## GOAL OF THE EXERCISE
Would you please write out every record exactly?

Pixel coordinate grounding data
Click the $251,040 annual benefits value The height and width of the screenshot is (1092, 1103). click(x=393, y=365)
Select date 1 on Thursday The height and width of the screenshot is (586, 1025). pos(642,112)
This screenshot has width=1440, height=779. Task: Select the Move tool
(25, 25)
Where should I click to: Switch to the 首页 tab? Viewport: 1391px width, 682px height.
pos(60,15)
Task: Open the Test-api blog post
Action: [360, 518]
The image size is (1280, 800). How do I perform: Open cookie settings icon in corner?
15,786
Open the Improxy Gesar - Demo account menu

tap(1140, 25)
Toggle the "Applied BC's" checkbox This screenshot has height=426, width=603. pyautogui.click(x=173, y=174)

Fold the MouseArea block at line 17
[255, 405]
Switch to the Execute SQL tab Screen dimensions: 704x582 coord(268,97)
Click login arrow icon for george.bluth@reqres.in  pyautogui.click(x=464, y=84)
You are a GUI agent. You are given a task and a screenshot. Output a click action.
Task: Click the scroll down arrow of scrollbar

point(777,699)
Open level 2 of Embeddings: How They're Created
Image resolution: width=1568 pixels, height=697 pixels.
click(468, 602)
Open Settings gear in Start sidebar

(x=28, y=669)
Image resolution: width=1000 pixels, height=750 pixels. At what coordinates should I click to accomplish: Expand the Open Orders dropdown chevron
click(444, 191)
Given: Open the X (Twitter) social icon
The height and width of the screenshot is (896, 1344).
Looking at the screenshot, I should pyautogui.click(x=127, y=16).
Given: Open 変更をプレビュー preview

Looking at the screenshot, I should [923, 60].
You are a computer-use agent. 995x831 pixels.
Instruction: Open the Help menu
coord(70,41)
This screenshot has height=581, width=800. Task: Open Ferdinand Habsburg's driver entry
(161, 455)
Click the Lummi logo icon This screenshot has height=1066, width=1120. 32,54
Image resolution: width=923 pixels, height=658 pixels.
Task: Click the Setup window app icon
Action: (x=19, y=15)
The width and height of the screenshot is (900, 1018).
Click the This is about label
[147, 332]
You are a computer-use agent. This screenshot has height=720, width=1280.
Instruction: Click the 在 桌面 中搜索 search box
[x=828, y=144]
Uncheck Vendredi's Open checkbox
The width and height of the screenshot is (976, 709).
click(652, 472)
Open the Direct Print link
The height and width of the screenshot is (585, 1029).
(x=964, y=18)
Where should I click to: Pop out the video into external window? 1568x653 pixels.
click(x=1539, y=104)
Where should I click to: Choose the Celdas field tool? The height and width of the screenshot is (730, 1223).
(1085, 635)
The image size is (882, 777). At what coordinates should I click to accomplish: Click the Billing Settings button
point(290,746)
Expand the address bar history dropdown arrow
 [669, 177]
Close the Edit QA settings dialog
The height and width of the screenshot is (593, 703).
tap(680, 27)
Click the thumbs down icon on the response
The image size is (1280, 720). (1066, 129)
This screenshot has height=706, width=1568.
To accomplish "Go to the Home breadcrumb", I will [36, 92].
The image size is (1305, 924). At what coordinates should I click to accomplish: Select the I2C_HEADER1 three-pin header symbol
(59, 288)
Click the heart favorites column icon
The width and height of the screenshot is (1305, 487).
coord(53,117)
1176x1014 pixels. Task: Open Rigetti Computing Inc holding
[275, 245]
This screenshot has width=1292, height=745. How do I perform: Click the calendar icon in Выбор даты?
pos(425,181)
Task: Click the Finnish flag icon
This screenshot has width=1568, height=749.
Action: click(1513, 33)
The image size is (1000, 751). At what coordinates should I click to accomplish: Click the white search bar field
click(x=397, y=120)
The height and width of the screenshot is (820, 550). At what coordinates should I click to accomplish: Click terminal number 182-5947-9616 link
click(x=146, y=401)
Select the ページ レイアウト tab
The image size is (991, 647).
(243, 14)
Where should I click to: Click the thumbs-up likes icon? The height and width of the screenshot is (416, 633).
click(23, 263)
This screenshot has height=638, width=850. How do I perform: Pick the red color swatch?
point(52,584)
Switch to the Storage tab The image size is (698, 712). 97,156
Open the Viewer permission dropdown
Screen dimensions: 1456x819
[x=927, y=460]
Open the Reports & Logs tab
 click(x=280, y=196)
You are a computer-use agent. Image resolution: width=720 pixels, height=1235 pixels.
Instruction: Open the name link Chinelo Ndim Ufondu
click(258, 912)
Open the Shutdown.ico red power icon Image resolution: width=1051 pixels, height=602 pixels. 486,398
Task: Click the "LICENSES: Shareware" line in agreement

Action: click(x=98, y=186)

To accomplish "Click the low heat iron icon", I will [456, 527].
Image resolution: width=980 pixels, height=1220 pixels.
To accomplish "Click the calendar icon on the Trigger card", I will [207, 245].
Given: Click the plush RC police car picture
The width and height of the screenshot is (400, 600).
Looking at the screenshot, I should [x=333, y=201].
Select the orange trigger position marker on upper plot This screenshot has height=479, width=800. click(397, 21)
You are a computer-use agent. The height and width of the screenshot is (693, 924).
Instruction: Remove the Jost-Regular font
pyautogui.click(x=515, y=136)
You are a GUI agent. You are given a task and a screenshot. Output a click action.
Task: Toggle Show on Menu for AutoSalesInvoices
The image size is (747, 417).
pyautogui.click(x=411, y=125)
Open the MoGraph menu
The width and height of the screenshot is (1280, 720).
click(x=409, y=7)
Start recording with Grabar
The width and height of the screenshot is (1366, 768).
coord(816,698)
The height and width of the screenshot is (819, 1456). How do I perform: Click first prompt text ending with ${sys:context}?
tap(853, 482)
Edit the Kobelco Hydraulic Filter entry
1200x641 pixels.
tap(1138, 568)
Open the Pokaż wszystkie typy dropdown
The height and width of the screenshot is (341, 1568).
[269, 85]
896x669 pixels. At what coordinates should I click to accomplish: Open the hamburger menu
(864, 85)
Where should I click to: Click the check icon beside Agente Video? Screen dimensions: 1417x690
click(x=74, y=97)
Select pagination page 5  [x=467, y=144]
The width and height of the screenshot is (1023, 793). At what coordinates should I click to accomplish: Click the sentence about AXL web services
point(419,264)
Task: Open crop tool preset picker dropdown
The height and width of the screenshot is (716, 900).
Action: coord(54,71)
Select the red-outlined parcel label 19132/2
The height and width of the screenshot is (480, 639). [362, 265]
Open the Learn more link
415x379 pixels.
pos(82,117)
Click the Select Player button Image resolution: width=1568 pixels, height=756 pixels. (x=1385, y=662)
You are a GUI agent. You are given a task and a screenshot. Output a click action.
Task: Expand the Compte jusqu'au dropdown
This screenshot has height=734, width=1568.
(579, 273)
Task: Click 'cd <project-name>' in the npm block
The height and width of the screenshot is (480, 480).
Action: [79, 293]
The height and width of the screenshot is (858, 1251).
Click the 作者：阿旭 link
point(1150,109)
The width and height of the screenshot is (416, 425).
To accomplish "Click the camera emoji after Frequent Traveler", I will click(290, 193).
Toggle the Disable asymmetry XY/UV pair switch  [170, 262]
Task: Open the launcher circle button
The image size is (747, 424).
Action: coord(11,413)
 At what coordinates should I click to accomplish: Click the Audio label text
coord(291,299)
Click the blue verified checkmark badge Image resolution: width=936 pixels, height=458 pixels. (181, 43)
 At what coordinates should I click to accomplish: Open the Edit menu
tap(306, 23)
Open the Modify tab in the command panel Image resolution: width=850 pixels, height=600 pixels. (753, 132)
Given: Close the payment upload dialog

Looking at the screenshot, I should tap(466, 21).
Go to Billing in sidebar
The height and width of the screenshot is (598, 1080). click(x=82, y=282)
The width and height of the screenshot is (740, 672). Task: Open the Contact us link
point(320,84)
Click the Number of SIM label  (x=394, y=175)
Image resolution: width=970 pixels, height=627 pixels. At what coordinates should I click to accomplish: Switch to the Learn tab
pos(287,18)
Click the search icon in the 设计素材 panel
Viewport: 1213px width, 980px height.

## ANSWER BOX
Click the $251,040 annual benefits value The height and width of the screenshot is (1092, 1103). click(x=393, y=365)
Select date 1 on Thursday The height and width of the screenshot is (586, 1025). pos(642,112)
This screenshot has width=1440, height=779. Task: Select the Move tool
(25, 25)
Where should I click to: Switch to the 首页 tab? Viewport: 1391px width, 682px height.
pos(60,15)
Task: Open the Test-api blog post
Action: [360, 518]
The image size is (1280, 800). How do I perform: Open cookie settings icon in corner?
15,786
Open the Improxy Gesar - Demo account menu

tap(1140, 25)
Toggle the "Applied BC's" checkbox This screenshot has height=426, width=603. pyautogui.click(x=173, y=174)

Fold the MouseArea block at line 17
[255, 405]
Switch to the Execute SQL tab Screen dimensions: 704x582 coord(268,97)
Click login arrow icon for george.bluth@reqres.in  pyautogui.click(x=464, y=84)
You are a GUI agent. You are given a task and a screenshot. Output a click action.
Task: Click the scroll down arrow of scrollbar

point(777,699)
Open level 2 of Embeddings: How They're Created
Image resolution: width=1568 pixels, height=697 pixels.
click(468, 602)
Open Settings gear in Start sidebar

(x=28, y=669)
Image resolution: width=1000 pixels, height=750 pixels. At what coordinates should I click to accomplish: Expand the Open Orders dropdown chevron
click(444, 191)
Given: Open the X (Twitter) social icon
The height and width of the screenshot is (896, 1344).
Looking at the screenshot, I should pyautogui.click(x=127, y=16).
Given: Open 変更をプレビュー preview

Looking at the screenshot, I should [923, 60].
You are a computer-use agent. 995x831 pixels.
Instruction: Open the Help menu
coord(70,41)
This screenshot has height=581, width=800. Task: Open Ferdinand Habsburg's driver entry
(161, 455)
Click the Lummi logo icon This screenshot has height=1066, width=1120. 32,54
Image resolution: width=923 pixels, height=658 pixels.
Task: Click the Setup window app icon
Action: (x=19, y=15)
The width and height of the screenshot is (900, 1018).
Click the This is about label
[147, 332]
You are a computer-use agent. This screenshot has height=720, width=1280.
Instruction: Click the 在 桌面 中搜索 search box
[x=828, y=144]
Uncheck Vendredi's Open checkbox
The width and height of the screenshot is (976, 709).
click(652, 472)
Open the Direct Print link
The height and width of the screenshot is (585, 1029).
(x=964, y=18)
Where should I click to: Pop out the video into external window? 1568x653 pixels.
click(x=1539, y=104)
Where should I click to: Choose the Celdas field tool? The height and width of the screenshot is (730, 1223).
(1085, 635)
The image size is (882, 777). At what coordinates should I click to accomplish: Click the Billing Settings button
point(290,746)
Expand the address bar history dropdown arrow
 [669, 177]
Close the Edit QA settings dialog
The height and width of the screenshot is (593, 703).
tap(680, 27)
Click the thumbs down icon on the response
The image size is (1280, 720). (1066, 129)
This screenshot has height=706, width=1568.
To accomplish "Go to the Home breadcrumb", I will [36, 92].
The image size is (1305, 924). At what coordinates should I click to accomplish: Select the I2C_HEADER1 three-pin header symbol
(59, 288)
Click the heart favorites column icon
The width and height of the screenshot is (1305, 487).
coord(53,117)
1176x1014 pixels. Task: Open Rigetti Computing Inc holding
[275, 245]
This screenshot has width=1292, height=745. How do I perform: Click the calendar icon in Выбор даты?
pos(425,181)
Task: Click the Finnish flag icon
This screenshot has width=1568, height=749.
Action: click(1513, 33)
The image size is (1000, 751). At what coordinates should I click to accomplish: Click the white search bar field
click(x=397, y=120)
The height and width of the screenshot is (820, 550). At what coordinates should I click to accomplish: Click terminal number 182-5947-9616 link
click(x=146, y=401)
Select the ページ レイアウト tab
The image size is (991, 647).
(243, 14)
Where should I click to: Click the thumbs-up likes icon? The height and width of the screenshot is (416, 633).
click(23, 263)
This screenshot has height=638, width=850. How do I perform: Pick the red color swatch?
point(52,584)
Switch to the Storage tab The image size is (698, 712). 97,156
Open the Viewer permission dropdown
Screen dimensions: 1456x819
[x=927, y=460]
Open the Reports & Logs tab
 click(x=280, y=196)
You are a computer-use agent. Image resolution: width=720 pixels, height=1235 pixels.
Instruction: Open the name link Chinelo Ndim Ufondu
click(258, 912)
Open the Shutdown.ico red power icon Image resolution: width=1051 pixels, height=602 pixels. 486,398
Task: Click the "LICENSES: Shareware" line in agreement

Action: click(x=98, y=186)

To accomplish "Click the low heat iron icon", I will [456, 527].
Image resolution: width=980 pixels, height=1220 pixels.
To accomplish "Click the calendar icon on the Trigger card", I will [207, 245].
Given: Click the plush RC police car picture
The width and height of the screenshot is (400, 600).
Looking at the screenshot, I should [x=333, y=201].
Select the orange trigger position marker on upper plot This screenshot has height=479, width=800. click(397, 21)
You are a computer-use agent. The height and width of the screenshot is (693, 924).
Instruction: Remove the Jost-Regular font
pyautogui.click(x=515, y=136)
You are a GUI agent. You are given a task and a screenshot. Output a click action.
Task: Toggle Show on Menu for AutoSalesInvoices
The image size is (747, 417).
pyautogui.click(x=411, y=125)
Open the MoGraph menu
The width and height of the screenshot is (1280, 720).
click(x=409, y=7)
Start recording with Grabar
The width and height of the screenshot is (1366, 768).
coord(816,698)
The height and width of the screenshot is (819, 1456). How do I perform: Click first prompt text ending with ${sys:context}?
tap(853, 482)
Edit the Kobelco Hydraulic Filter entry
1200x641 pixels.
tap(1138, 568)
Open the Pokaż wszystkie typy dropdown
The height and width of the screenshot is (341, 1568).
[269, 85]
896x669 pixels. At what coordinates should I click to accomplish: Open the hamburger menu
(864, 85)
Where should I click to: Click the check icon beside Agente Video? Screen dimensions: 1417x690
click(x=74, y=97)
Select pagination page 5  [x=467, y=144]
The width and height of the screenshot is (1023, 793). At what coordinates should I click to accomplish: Click the sentence about AXL web services
point(419,264)
Task: Open crop tool preset picker dropdown
The height and width of the screenshot is (716, 900).
Action: coord(54,71)
Select the red-outlined parcel label 19132/2
The height and width of the screenshot is (480, 639). [362, 265]
Open the Learn more link
415x379 pixels.
pos(82,117)
Click the Select Player button Image resolution: width=1568 pixels, height=756 pixels. (x=1385, y=662)
You are a GUI agent. You are given a task and a screenshot. Output a click action.
Task: Expand the Compte jusqu'au dropdown
This screenshot has height=734, width=1568.
(579, 273)
Task: Click 'cd <project-name>' in the npm block
The height and width of the screenshot is (480, 480).
Action: [79, 293]
The height and width of the screenshot is (858, 1251).
Click the 作者：阿旭 link
point(1150,109)
The width and height of the screenshot is (416, 425).
To accomplish "Click the camera emoji after Frequent Traveler", I will click(290, 193).
Toggle the Disable asymmetry XY/UV pair switch  [170, 262]
Task: Open the launcher circle button
The image size is (747, 424).
Action: coord(11,413)
 At what coordinates should I click to accomplish: Click the Audio label text
coord(291,299)
Click the blue verified checkmark badge Image resolution: width=936 pixels, height=458 pixels. (181, 43)
 At what coordinates should I click to accomplish: Open the Edit menu
tap(306, 23)
Open the Modify tab in the command panel Image resolution: width=850 pixels, height=600 pixels. (753, 132)
Given: Close the payment upload dialog

Looking at the screenshot, I should tap(466, 21).
Go to Billing in sidebar
The height and width of the screenshot is (598, 1080). click(x=82, y=282)
The width and height of the screenshot is (740, 672). Task: Open the Contact us link
point(320,84)
Click the Number of SIM label  (x=394, y=175)
Image resolution: width=970 pixels, height=627 pixels. At what coordinates should I click to accomplish: Switch to the Learn tab
pos(287,18)
Click the search icon in the 设计素材 panel
Viewport: 1213px width, 980px height.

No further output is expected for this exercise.